When molecular biologist Carol Greider was 25 years old, she was studying a minute pond creature and its telomeres, the tips of its chromosomes. Greider knew that as chromosomes naturally divided, their telomeres became shorter, but in this particular animal they did not.
She wondered why, and guessed that an enzyme was involved. Her hunch panned out. According to Greider’s research, the enzyme, telomerase (pronounced “ta-LAW-mer-ace”), helps maintain the length of telomeres, replenishing them with each cell division. This discovery led to the 2009 Nobel Prize in Physiology or Medicine for Greider and two colleagues, and to further study of the connection of telemeres to diseases associated with aging, such as pulmonary fibrosis, and to some cancers.
(Handout) - Molecular biologist and Nobel prize winner, Carol Greider, discusses the connection between telemores and age-related diseases.
Greider, now 51, is director of molecular biology and genetics at the Institute for Basic Biomedical Sciences at Johns Hopkins School of Medicine. She recently spoke to The Post about telomeres and whether understanding how to manipulate them may someday lead to treatments of age-related diseases.
— Laura Hambleton
What are telomeres, exactly?
They protect chromosomes. They are like the tip of shoelaces, that plastic piece that protects the shoelace from unraveling.
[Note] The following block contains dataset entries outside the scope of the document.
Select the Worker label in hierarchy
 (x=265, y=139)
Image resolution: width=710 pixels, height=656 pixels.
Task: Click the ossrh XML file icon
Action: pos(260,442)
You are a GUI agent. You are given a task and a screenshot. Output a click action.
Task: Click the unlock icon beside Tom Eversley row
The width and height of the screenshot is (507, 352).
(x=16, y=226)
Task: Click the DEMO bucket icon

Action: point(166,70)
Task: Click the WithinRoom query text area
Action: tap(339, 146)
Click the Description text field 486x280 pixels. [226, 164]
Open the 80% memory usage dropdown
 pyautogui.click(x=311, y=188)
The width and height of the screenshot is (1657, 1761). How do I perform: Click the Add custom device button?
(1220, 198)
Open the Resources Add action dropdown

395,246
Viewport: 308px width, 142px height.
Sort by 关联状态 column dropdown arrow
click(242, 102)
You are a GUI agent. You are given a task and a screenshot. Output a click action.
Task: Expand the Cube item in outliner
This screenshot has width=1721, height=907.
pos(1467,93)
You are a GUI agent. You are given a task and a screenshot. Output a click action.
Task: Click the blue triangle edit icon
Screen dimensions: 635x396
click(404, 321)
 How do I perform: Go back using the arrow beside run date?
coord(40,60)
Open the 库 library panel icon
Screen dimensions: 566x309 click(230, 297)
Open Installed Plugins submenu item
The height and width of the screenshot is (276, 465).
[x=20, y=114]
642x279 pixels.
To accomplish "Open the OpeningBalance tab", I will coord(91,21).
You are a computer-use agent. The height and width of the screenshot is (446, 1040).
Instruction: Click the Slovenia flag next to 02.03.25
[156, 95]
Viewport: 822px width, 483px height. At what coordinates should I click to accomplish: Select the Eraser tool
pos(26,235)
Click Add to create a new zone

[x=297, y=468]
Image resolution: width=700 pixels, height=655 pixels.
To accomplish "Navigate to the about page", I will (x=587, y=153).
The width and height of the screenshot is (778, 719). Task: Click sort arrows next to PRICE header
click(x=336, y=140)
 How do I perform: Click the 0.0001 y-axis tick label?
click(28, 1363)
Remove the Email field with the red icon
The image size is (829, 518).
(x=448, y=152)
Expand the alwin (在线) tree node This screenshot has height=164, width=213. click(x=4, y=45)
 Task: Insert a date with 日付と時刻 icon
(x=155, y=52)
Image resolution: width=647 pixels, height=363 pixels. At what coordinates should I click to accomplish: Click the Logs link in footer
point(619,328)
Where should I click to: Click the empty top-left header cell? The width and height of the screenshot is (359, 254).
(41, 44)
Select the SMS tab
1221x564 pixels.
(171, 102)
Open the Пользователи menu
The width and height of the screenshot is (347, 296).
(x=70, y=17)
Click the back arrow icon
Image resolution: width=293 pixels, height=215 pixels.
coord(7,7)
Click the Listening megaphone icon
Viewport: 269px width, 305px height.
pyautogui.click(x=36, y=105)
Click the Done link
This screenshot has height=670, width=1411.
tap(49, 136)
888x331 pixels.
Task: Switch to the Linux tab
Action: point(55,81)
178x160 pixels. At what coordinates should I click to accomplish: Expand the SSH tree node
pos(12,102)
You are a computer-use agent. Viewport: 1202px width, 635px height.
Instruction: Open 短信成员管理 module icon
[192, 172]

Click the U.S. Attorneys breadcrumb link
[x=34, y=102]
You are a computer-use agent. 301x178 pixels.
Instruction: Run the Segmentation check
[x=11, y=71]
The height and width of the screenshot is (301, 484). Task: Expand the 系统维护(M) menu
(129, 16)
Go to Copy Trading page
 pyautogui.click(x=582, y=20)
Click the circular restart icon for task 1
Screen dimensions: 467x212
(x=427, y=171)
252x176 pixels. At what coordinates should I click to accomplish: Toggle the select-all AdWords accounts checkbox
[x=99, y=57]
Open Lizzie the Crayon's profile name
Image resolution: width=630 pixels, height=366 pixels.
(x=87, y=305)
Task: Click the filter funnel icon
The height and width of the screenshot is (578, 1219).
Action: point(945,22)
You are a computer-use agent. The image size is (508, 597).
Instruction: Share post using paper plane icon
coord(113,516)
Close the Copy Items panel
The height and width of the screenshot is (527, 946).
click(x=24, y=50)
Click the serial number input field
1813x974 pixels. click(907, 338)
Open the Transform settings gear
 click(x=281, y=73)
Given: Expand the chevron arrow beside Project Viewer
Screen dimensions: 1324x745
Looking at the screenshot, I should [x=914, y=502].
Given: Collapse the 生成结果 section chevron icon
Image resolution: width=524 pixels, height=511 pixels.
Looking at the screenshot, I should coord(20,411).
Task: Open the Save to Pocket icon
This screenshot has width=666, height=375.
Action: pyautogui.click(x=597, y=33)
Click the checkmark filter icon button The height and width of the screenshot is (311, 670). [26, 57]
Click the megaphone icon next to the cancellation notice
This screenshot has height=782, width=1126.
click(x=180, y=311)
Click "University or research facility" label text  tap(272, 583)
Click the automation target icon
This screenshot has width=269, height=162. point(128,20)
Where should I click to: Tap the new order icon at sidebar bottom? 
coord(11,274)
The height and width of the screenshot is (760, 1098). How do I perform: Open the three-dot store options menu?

With age, telomeres naturally shorten. [But] just looking at someone’s telomeres without their age doesn’t tell you much.
Tell me about discovering how telomerase works.
We were working in this single-cell animal called a tetrahymena. It is a pond-dwelling creature, like a paramecium. A single cell has 40,000 telomeres, whereas a human cell only has 92. What I set out to do was make an artificial telomere in the test tube, then see if that telomere could be elongated. I did that by making a cell extract from the tetrahymena. If a tetrahymena had 40,000 chromosomes, it would have a lot of the stuff needed to elongate telomeres. And it turns out that was correct. It was using this tetrahymena where I discovered this enzyme called telomerase.
What are some of the implications of your discovery?
The first implication is cancer. A cancer cell is a cell that is dividing many more times than it should. It has to solve the telomere problem because every time that cells divides, the telomere shortens. It turns out over 95 percent of the different cancer types have more of this telomerase enzyme, so it solves the telomere problem. If you could block this enzyme, then you may be able to block the growth of cancer cells. We’re not at a stage where we have a clinical inhibitor of telomerase. There are some that have been tested, but the biology [of different cancers] is a little bit more complicated.
The other place where telomeres play a role is in normal cells in the body that have divided many times just for normal upkeep of the body. It turns out human families where you have inherited diseases that don’t have enough telomerase, they have bone marrow failure. The bone marrow is an easy example to understand because the bone marrow is where all the blood comes from. Every day there are new blood cells that are born and circulate around.